Dubbi rimangono su come i civili impossibilitati o riluttanti a muoversi potrebbero sopravvivere, o su come questo piano possa garantire la sicurezza degli ostaggi, invece di condannarli a morte certa.

Yoav Gallant, ministro della difesa, sembra l’unico membro del governo a sperare ancora in un accordo di cessate il fuoco in grado di salvare la vita degli ostaggi israeliani. È certo l’unico che ha osato contestare la linea di governo, rischiando per questo di essere sostituito nelle ultime settimane. Per ottenere una tregua, e un probabile accordo sulla questione degli ostaggi, a Tel Aviv basterebbe un passo indietro sull’occupazione israeliana del confine di Gaza con l’Egitto per la gestione del Corridoio Filadelfia.

Le due questioni: liberazione degli ostaggi e implementazione di un cessate il fuoco sono strettamente legate in quanto Hassan Nasrallah fu chiaro sin dal 8 ottobre: “l’iniziativa di supporto del suo Partito di Dio con il popolo palestinese verrà interrotta nell’istante in cui Israele cesserà di bombardare l’enclave.” Nella sua ultima lunga apparizione pubblica, prima della sua eliminazione, è avvenuta a seguito degli attentati terroristici del 17 e 18 settembre il leader di Hezbollah ammise la gravità del colpo subito, ribadendo l’intenzione di punire il nemico a tempo debito.

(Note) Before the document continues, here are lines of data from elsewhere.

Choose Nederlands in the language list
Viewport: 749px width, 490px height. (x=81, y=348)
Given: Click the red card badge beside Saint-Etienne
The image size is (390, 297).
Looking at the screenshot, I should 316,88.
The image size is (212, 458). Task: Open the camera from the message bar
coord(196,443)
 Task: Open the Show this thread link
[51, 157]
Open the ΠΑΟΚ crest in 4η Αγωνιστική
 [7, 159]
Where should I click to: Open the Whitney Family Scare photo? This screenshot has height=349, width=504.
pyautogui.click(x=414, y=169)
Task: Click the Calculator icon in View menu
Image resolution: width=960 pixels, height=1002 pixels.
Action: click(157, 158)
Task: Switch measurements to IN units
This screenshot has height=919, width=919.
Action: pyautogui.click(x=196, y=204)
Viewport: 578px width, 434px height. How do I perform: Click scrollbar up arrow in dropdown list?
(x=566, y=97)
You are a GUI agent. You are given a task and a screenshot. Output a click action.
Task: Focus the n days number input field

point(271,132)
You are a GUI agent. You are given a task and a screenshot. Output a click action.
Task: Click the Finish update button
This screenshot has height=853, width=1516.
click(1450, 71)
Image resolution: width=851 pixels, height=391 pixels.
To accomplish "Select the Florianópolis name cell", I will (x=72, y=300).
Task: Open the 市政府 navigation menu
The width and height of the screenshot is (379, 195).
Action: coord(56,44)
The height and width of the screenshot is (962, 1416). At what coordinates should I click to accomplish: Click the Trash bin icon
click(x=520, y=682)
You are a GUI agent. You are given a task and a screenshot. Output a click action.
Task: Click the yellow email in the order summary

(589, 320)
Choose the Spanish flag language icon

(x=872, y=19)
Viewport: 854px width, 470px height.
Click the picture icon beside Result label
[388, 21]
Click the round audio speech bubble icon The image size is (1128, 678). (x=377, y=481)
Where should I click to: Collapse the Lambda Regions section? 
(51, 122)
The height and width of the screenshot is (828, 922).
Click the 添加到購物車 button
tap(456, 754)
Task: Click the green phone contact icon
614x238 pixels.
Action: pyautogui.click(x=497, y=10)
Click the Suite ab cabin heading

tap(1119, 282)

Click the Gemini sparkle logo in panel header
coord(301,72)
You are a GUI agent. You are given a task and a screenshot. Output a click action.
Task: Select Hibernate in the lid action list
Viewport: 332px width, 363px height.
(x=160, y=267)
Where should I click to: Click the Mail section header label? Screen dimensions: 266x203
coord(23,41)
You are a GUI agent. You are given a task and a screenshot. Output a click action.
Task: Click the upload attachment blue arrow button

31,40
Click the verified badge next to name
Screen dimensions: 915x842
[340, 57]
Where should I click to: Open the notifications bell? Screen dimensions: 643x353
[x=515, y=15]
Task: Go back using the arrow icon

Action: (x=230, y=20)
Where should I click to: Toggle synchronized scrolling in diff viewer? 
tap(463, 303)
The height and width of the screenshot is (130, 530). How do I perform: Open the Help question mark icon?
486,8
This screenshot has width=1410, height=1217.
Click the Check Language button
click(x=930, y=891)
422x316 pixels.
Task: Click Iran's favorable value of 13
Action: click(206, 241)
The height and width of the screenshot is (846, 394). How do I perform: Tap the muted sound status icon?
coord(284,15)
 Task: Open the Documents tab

Israele con l’apertura del fronte libanese ha decisamente confermato al mondo il suo interesse politico e strategico nell’allargare e continuare il conflitto. Ciò potrebbe rivelarsi utile per espellere quanti più palestinesi possibili da Gaza e dalla Cisgiordana ma il danno di immagine e le fratture interne alla società israeliana rimarranno per decenni. Il supporto dei cittadini dei paesi occidentali alla causa palestinese crescerà e forzerà i governi a rivalutare l’impunità di cui Israele ha goduto sino ad oggi.

L’azione di contenimento dei crimini israeliani passa anche attraverso le parole. I mezzi di informazione main stream occidentali devo smettere di temere di chiamare le cose con il proprio nome quando si tratta di denunciare Israele. L’azione criminale del 17-18 settembre condotta dai servi segreti israeliani ha colpito indiscriminatamente i civili senza lasciare tracce di questo dettaglio sulle prime pagine dei nostri quotidiani nazionali, cosi come della maggior parte di quelli occidentali. L’impressione leggendo la stampa generalista è che l’attacco fosse esclusivamente diretto contro Hezbollah. Parole come pulizia etnica e terrorismo con possibili conseguenze genocide non devono essere un tabù.

Nelle ultime ore che precedono la pubblicazione di questo articolo, giunge la non confermata notizia della morte di Hashim Safi Al Din cugino di Nasrallah. Al contrario di quanto la propaganda israeliana cerca di vendere in occidente, questa mossa non farà che inasprire il livello dello scontro.